### [Records contained in a dataset]
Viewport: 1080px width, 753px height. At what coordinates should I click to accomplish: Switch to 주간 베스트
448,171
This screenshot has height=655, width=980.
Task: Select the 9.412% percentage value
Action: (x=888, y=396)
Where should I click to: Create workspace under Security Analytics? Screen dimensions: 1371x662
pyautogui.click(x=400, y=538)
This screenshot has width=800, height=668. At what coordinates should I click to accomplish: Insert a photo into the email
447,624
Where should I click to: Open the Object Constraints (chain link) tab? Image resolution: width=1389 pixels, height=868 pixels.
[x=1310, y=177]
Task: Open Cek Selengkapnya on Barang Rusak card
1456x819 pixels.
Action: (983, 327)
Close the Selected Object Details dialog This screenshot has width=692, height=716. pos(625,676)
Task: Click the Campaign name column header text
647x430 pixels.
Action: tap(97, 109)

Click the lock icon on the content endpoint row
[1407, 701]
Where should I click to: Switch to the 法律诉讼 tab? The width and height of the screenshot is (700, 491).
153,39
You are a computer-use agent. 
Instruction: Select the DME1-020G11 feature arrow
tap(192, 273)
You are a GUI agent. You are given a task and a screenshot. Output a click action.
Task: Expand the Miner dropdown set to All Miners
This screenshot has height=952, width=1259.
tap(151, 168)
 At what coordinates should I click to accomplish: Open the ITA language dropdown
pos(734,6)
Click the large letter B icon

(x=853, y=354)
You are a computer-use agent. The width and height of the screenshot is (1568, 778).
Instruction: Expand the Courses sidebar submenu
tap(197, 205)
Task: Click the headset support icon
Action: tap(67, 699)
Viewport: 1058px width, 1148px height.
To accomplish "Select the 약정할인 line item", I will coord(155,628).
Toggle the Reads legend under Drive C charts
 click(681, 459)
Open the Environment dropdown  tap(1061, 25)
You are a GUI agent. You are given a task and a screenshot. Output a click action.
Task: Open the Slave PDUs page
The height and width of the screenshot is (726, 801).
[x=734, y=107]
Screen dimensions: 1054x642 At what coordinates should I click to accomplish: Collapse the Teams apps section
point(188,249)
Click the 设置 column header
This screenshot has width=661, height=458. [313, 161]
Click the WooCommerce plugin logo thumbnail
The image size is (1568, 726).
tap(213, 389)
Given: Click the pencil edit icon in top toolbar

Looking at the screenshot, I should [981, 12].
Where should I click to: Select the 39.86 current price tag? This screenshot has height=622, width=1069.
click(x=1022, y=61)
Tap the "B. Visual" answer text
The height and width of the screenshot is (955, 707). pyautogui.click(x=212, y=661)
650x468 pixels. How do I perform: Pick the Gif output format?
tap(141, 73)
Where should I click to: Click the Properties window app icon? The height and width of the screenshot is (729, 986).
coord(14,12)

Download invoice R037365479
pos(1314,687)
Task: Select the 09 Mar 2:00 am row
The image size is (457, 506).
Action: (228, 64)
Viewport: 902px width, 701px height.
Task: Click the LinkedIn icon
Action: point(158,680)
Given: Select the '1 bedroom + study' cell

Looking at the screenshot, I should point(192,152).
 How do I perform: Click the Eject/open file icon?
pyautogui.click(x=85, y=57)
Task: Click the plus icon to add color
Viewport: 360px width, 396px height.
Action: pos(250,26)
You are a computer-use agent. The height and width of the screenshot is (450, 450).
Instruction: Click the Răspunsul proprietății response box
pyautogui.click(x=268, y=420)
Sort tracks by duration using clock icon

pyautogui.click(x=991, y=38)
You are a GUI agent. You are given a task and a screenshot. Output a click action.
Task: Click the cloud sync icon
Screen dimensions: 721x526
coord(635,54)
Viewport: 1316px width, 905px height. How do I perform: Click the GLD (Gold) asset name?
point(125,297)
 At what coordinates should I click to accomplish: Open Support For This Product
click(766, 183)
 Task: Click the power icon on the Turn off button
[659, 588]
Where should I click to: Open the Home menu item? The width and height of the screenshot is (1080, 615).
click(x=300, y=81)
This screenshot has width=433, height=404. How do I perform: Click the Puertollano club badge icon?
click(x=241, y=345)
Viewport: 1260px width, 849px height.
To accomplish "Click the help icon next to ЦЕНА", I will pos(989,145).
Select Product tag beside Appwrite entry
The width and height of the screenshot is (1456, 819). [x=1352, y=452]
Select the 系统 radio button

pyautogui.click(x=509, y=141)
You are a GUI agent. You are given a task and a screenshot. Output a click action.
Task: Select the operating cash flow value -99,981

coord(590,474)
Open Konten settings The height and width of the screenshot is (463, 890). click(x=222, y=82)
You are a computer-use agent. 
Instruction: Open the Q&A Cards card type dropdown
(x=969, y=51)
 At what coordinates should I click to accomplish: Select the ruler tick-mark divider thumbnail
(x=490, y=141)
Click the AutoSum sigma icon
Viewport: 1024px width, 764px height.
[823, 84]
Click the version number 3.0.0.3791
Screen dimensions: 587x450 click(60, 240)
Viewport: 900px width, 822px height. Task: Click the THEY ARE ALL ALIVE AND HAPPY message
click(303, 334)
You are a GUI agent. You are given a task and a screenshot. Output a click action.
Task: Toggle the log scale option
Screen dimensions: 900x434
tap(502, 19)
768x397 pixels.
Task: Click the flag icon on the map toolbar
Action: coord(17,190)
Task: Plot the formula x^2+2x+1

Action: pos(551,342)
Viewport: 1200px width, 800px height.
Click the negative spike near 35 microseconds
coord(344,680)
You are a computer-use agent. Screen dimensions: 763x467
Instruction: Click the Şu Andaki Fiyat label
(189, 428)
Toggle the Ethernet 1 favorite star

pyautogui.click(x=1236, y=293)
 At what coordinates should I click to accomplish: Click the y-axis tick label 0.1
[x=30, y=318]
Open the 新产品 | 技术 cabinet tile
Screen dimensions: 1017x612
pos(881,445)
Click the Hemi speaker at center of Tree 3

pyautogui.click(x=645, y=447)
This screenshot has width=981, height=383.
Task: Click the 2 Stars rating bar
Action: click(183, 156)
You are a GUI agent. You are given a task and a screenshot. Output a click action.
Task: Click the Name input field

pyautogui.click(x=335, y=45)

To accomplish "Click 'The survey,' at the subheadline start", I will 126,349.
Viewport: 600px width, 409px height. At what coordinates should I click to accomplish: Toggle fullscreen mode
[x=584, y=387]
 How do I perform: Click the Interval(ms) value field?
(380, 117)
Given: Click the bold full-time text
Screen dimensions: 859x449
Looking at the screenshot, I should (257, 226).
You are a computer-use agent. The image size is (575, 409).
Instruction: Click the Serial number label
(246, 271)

### [Work item]
Copy out the data shown above in full. Match it exactly.

### [Task response]
Viewport: 1080px width, 753px height. At what coordinates should I click to accomplish: Switch to 주간 베스트
448,171
This screenshot has height=655, width=980.
Task: Select the 9.412% percentage value
Action: (x=888, y=396)
Where should I click to: Create workspace under Security Analytics? Screen dimensions: 1371x662
pyautogui.click(x=400, y=538)
This screenshot has width=800, height=668. At what coordinates should I click to accomplish: Insert a photo into the email
447,624
Where should I click to: Open the Object Constraints (chain link) tab? Image resolution: width=1389 pixels, height=868 pixels.
[x=1310, y=177]
Task: Open Cek Selengkapnya on Barang Rusak card
1456x819 pixels.
Action: (983, 327)
Close the Selected Object Details dialog This screenshot has width=692, height=716. pos(625,676)
Task: Click the Campaign name column header text
647x430 pixels.
Action: tap(97, 109)

Click the lock icon on the content endpoint row
[1407, 701]
Where should I click to: Switch to the 法律诉讼 tab? The width and height of the screenshot is (700, 491).
153,39
You are a computer-use agent. 
Instruction: Select the DME1-020G11 feature arrow
tap(192, 273)
You are a GUI agent. You are given a task and a screenshot. Output a click action.
Task: Expand the Miner dropdown set to All Miners
This screenshot has height=952, width=1259.
tap(151, 168)
 At what coordinates should I click to accomplish: Open the ITA language dropdown
pos(734,6)
Click the large letter B icon

(x=853, y=354)
You are a computer-use agent. The width and height of the screenshot is (1568, 778).
Instruction: Expand the Courses sidebar submenu
tap(197, 205)
Task: Click the headset support icon
Action: tap(67, 699)
Viewport: 1058px width, 1148px height.
To accomplish "Select the 약정할인 line item", I will coord(155,628).
Toggle the Reads legend under Drive C charts
 click(681, 459)
Open the Environment dropdown  tap(1061, 25)
You are a GUI agent. You are given a task and a screenshot. Output a click action.
Task: Open the Slave PDUs page
The height and width of the screenshot is (726, 801).
[x=734, y=107]
Screen dimensions: 1054x642 At what coordinates should I click to accomplish: Collapse the Teams apps section
point(188,249)
Click the 设置 column header
This screenshot has width=661, height=458. [313, 161]
Click the WooCommerce plugin logo thumbnail
The image size is (1568, 726).
tap(213, 389)
Given: Click the pencil edit icon in top toolbar

Looking at the screenshot, I should [981, 12].
Where should I click to: Select the 39.86 current price tag? This screenshot has height=622, width=1069.
click(x=1022, y=61)
Tap the "B. Visual" answer text
The height and width of the screenshot is (955, 707). pyautogui.click(x=212, y=661)
650x468 pixels. How do I perform: Pick the Gif output format?
tap(141, 73)
Where should I click to: Click the Properties window app icon? The height and width of the screenshot is (729, 986).
coord(14,12)

Download invoice R037365479
pos(1314,687)
Task: Select the 09 Mar 2:00 am row
The image size is (457, 506).
Action: (228, 64)
Viewport: 902px width, 701px height.
Task: Click the LinkedIn icon
Action: point(158,680)
Given: Select the '1 bedroom + study' cell

Looking at the screenshot, I should point(192,152).
 How do I perform: Click the Eject/open file icon?
pyautogui.click(x=85, y=57)
Task: Click the plus icon to add color
Viewport: 360px width, 396px height.
Action: pos(250,26)
You are a computer-use agent. The height and width of the screenshot is (450, 450).
Instruction: Click the Răspunsul proprietății response box
pyautogui.click(x=268, y=420)
Sort tracks by duration using clock icon

pyautogui.click(x=991, y=38)
You are a GUI agent. You are given a task and a screenshot. Output a click action.
Task: Click the cloud sync icon
Screen dimensions: 721x526
coord(635,54)
Viewport: 1316px width, 905px height. How do I perform: Click the GLD (Gold) asset name?
point(125,297)
 At what coordinates should I click to accomplish: Open Support For This Product
click(766, 183)
 Task: Click the power icon on the Turn off button
[659, 588]
Where should I click to: Open the Home menu item? The width and height of the screenshot is (1080, 615).
click(x=300, y=81)
This screenshot has width=433, height=404. How do I perform: Click the Puertollano club badge icon?
click(x=241, y=345)
Viewport: 1260px width, 849px height.
To accomplish "Click the help icon next to ЦЕНА", I will pos(989,145).
Select Product tag beside Appwrite entry
The width and height of the screenshot is (1456, 819). [x=1352, y=452]
Select the 系统 radio button

pyautogui.click(x=509, y=141)
You are a GUI agent. You are given a task and a screenshot. Output a click action.
Task: Select the operating cash flow value -99,981

coord(590,474)
Open Konten settings The height and width of the screenshot is (463, 890). click(x=222, y=82)
You are a computer-use agent. 
Instruction: Open the Q&A Cards card type dropdown
(x=969, y=51)
 At what coordinates should I click to accomplish: Select the ruler tick-mark divider thumbnail
(x=490, y=141)
Click the AutoSum sigma icon
Viewport: 1024px width, 764px height.
[823, 84]
Click the version number 3.0.0.3791
Screen dimensions: 587x450 click(60, 240)
Viewport: 900px width, 822px height. Task: Click the THEY ARE ALL ALIVE AND HAPPY message
click(303, 334)
You are a GUI agent. You are given a task and a screenshot. Output a click action.
Task: Toggle the log scale option
Screen dimensions: 900x434
tap(502, 19)
768x397 pixels.
Task: Click the flag icon on the map toolbar
Action: coord(17,190)
Task: Plot the formula x^2+2x+1

Action: pos(551,342)
Viewport: 1200px width, 800px height.
Click the negative spike near 35 microseconds
coord(344,680)
You are a computer-use agent. Screen dimensions: 763x467
Instruction: Click the Şu Andaki Fiyat label
(189, 428)
Toggle the Ethernet 1 favorite star

pyautogui.click(x=1236, y=293)
 At what coordinates should I click to accomplish: Click the y-axis tick label 0.1
[x=30, y=318]
Open the 新产品 | 技术 cabinet tile
Screen dimensions: 1017x612
pos(881,445)
Click the Hemi speaker at center of Tree 3

pyautogui.click(x=645, y=447)
This screenshot has width=981, height=383.
Task: Click the 2 Stars rating bar
Action: click(183, 156)
You are a GUI agent. You are given a task and a screenshot. Output a click action.
Task: Click the Name input field

pyautogui.click(x=335, y=45)

To accomplish "Click 'The survey,' at the subheadline start", I will 126,349.
Viewport: 600px width, 409px height. At what coordinates should I click to accomplish: Toggle fullscreen mode
[x=584, y=387]
 How do I perform: Click the Interval(ms) value field?
(380, 117)
Given: Click the bold full-time text
Screen dimensions: 859x449
Looking at the screenshot, I should (257, 226).
You are a computer-use agent. The image size is (575, 409).
Instruction: Click the Serial number label
(246, 271)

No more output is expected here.